Komnas Perempuan Sebut Living Law di KUHP Berpotensi Diskriminasi Terhadap Perempuan 

Aldiano Rifki
Aldiano Rifki
Diperbarui 13 Desember 2022 02:32 WIB
Jakarta, MI - Komisi Nasional Anti Kekerasan Perempuan (Komnas Perempuan) mengkritik pasal living law atau hukum yang hidup dalam masyarakat. Aturan mengenai living law dimuat dalam Pasal 2 Kitab Undang-Undang Hukum Pidana (KUHP). Menurut Ketua Komnas Perempuan Andy Yentriyani, aturan living law mengancam dan berpotensi memunculkan diskriminasi terhadap perempuan. Andy mengatakan, Indonesia sebagai negara yang masih kental terhadap pemikiran patriarki, memiliki potensi diskriminasi berbasis gender kepada perempuan.

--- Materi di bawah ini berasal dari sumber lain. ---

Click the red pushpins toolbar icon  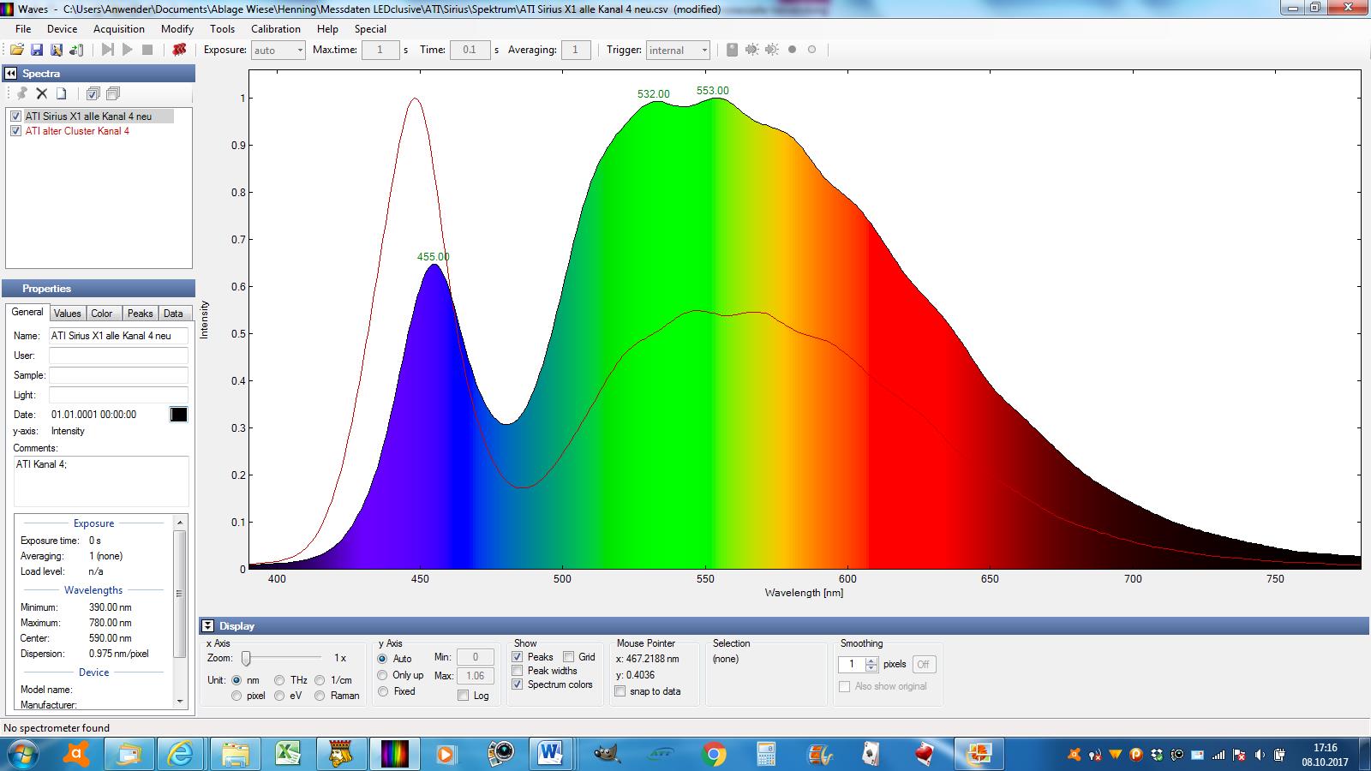tap(179, 50)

Kata dia, sampai saat ini masih banyak kebijakan diskriminatif atas nama agama dan moralitas, yang dibenarkan sebagai norma yang hidup di dalam masyarakat. "Belum lagi praktik kebiasaan yang bahaya bagi kehidupan perempuan, termasuk kebiasaan untuk memojokkan korban yang juga mengandalkan alasan tradisi untuk membenarkan situasi, yang mengurangi penikmatan perempuan pada hak asasinya untuk bebas dari diskriminasi dan juga kekerasan," kata Andy dalam diskusi mengenai Living Law, Senin (12/12). Andy menilai dengan adanya aturan living law, seseorang bisa dipidana walaupun perbuatannya tidak diatur di dalam KUHP. Dia mengatakan, Komnas Perempuan telah melakukan penelitian pada 2021 mengenai living law. Penelitian berdasarkan pemberlakuan hukum adat dan pengalaman penanganan kasus perempuan korban di Provinsi Aceh, Kalimantan Tengah, Bali, dan Nusa Tenggara Timur. Kata Andy, hasilnya diintegrasikan berulang kali di dalam Daftar Inventaris Masalah (DIM) rekomendasi perumusan mengenai living law. Dia berharap, ada antisipasi agar pemberlakuan KUHP tidak merugikan perempuan. Selain itu, bisa berkontribusi pada pemenuhan hak asasi perempuan dan bisa bebas dari diskriminasi.